What Python looks like

William Pursell bill.pursell at gmail.com
Wed Aug 6 01:34:59 EDT 2008


On 5 Aug, 16:08, Brett Ritter <swift... at swiftone.org> wrote:
> On Aug 4, 3:43 pm, Gary Herron <gher... at islandtraining.com> wrote:
>
> > A page of Python code looks *clean*,  with not a lot of
> > punctuation/special symbols and (in particular) no useless lines

> My first impression of Python was that it was visually hard to parse.
<snip>>
> Put another way, imagine math went from:
> 2 + 2 = 4
> to:
> two plus two equals four
> and then someone decided to abbreviate:
> two pl two eq four

That looks more like tcl than python to me.

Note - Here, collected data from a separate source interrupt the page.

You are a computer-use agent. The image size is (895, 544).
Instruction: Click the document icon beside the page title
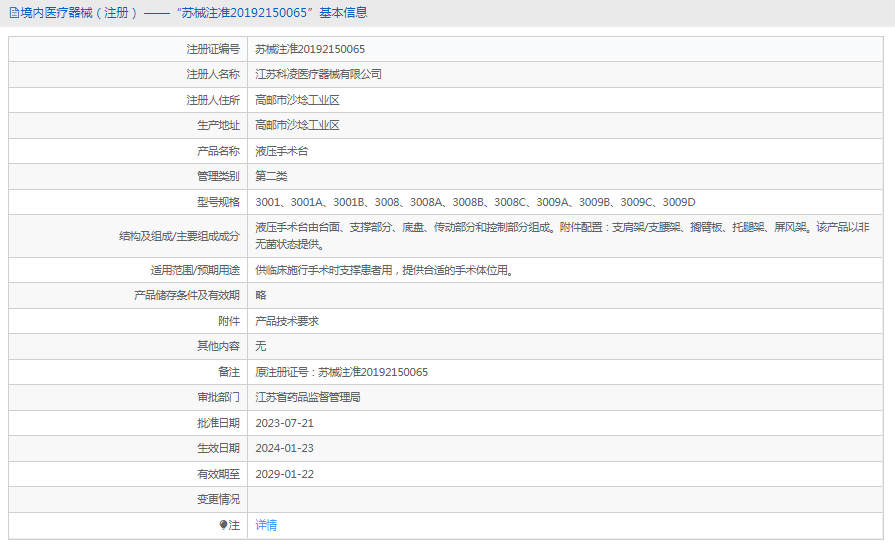pos(14,13)
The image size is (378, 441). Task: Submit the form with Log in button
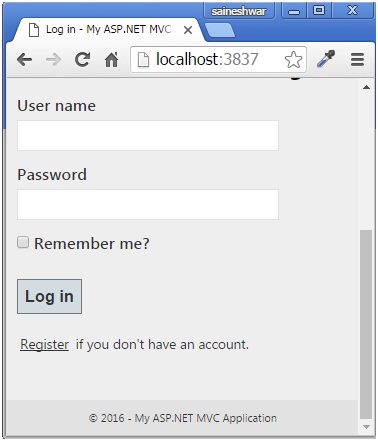coord(49,296)
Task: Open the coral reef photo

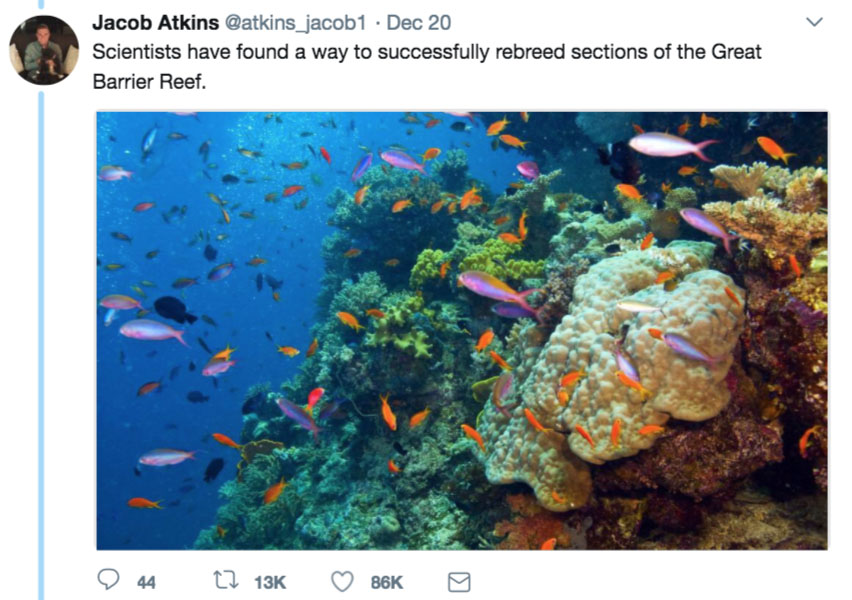Action: pos(462,330)
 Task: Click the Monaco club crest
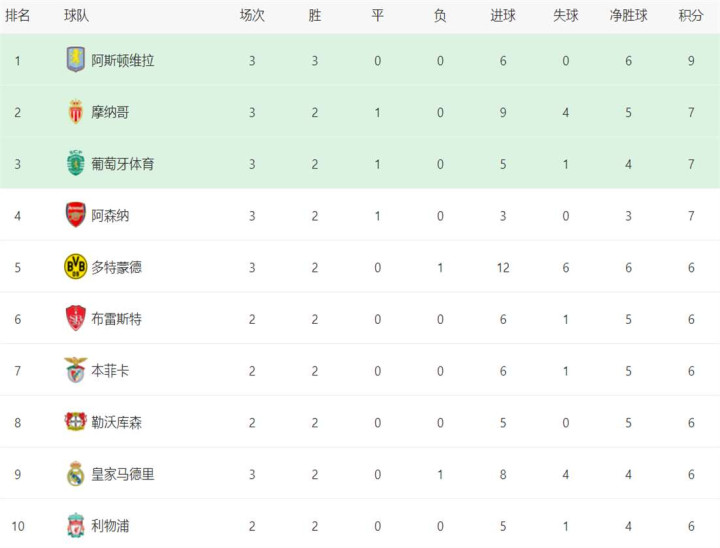76,112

My first reaction to python was a strong dislike
of indentation as a block delimeter and
the convention of using '__*__' names.  I got over
my issue with indentation fairly quickly, but still
don't care for the excessive underscores.  However,
overall I thought it was extremely clean and
easy to write.  By the time I saw Python, I had
already essentially given up on Perl, but it
only took 20 minutes going through the tutorial to
completely nail down the lid on the coffin of
my Perl self.

To summarize the first impression: clean, simple,
powerful, and a lot of potential.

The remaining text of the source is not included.